*TASK ITEM:*
Please write out exactly the lines of the data below from the line holding "This screenshot has width=368, height=240." through the line holding "You are a computer-use agent. The width", and leave out the rest.

Stored data
-=-=-

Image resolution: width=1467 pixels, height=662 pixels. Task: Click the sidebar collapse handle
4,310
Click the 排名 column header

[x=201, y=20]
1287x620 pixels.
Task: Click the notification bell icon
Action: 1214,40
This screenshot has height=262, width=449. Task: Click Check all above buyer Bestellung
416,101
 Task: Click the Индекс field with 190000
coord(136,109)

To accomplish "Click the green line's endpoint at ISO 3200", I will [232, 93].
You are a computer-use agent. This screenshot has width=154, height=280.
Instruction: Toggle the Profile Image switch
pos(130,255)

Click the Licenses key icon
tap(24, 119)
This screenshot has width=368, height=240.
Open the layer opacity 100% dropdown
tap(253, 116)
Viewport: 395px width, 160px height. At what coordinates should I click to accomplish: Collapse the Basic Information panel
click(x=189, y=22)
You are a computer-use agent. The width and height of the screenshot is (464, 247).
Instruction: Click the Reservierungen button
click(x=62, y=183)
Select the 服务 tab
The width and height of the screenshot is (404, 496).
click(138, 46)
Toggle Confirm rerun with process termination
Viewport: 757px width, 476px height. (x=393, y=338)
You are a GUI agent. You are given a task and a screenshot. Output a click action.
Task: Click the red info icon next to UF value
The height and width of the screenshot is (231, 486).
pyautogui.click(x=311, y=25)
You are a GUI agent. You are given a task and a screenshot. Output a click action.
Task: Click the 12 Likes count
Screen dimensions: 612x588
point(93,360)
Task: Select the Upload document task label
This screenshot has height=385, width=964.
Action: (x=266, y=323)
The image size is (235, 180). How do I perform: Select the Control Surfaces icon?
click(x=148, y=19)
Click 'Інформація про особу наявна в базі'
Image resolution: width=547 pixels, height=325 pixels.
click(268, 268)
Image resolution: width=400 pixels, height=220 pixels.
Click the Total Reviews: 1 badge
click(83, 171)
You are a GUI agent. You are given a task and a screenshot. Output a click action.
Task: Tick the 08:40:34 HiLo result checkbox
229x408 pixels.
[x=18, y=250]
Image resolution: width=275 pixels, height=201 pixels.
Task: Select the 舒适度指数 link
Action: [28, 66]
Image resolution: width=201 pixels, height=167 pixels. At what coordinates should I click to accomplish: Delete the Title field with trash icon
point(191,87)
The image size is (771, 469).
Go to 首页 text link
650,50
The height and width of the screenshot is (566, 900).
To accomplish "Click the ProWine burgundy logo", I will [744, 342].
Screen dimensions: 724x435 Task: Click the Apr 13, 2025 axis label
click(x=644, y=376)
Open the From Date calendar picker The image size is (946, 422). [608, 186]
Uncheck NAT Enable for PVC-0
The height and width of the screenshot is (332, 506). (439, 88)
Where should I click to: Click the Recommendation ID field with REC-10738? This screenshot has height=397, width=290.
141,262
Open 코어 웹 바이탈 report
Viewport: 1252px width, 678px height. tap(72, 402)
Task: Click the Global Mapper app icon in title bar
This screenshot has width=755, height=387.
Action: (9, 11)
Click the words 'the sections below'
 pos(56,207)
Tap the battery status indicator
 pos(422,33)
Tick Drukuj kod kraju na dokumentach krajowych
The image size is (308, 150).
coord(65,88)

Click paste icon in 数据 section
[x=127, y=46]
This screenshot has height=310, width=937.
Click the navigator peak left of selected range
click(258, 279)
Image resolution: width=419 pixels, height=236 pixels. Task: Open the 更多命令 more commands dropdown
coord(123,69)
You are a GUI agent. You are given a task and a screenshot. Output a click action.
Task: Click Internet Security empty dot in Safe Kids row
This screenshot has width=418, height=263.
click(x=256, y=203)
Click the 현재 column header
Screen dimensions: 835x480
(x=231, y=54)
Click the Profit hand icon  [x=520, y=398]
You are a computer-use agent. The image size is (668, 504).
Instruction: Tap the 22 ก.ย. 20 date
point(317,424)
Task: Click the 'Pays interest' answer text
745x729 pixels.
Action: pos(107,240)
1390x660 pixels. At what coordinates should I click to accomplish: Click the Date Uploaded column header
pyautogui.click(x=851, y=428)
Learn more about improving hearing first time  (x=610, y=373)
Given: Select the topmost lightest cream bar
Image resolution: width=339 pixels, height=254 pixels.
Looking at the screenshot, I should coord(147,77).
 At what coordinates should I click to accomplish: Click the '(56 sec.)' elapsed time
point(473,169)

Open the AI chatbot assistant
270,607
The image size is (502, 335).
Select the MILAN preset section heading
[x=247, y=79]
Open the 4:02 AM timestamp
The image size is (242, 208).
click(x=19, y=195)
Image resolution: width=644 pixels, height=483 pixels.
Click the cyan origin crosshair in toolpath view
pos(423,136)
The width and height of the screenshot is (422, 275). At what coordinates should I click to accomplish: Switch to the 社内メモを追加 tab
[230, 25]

-=-=-

*RESPONSE AREA:*
This screenshot has width=368, height=240.
Open the layer opacity 100% dropdown
tap(253, 116)
Viewport: 395px width, 160px height. At what coordinates should I click to accomplish: Collapse the Basic Information panel
click(x=189, y=22)
You are a computer-use agent. The width and height of the screenshot is (464, 247).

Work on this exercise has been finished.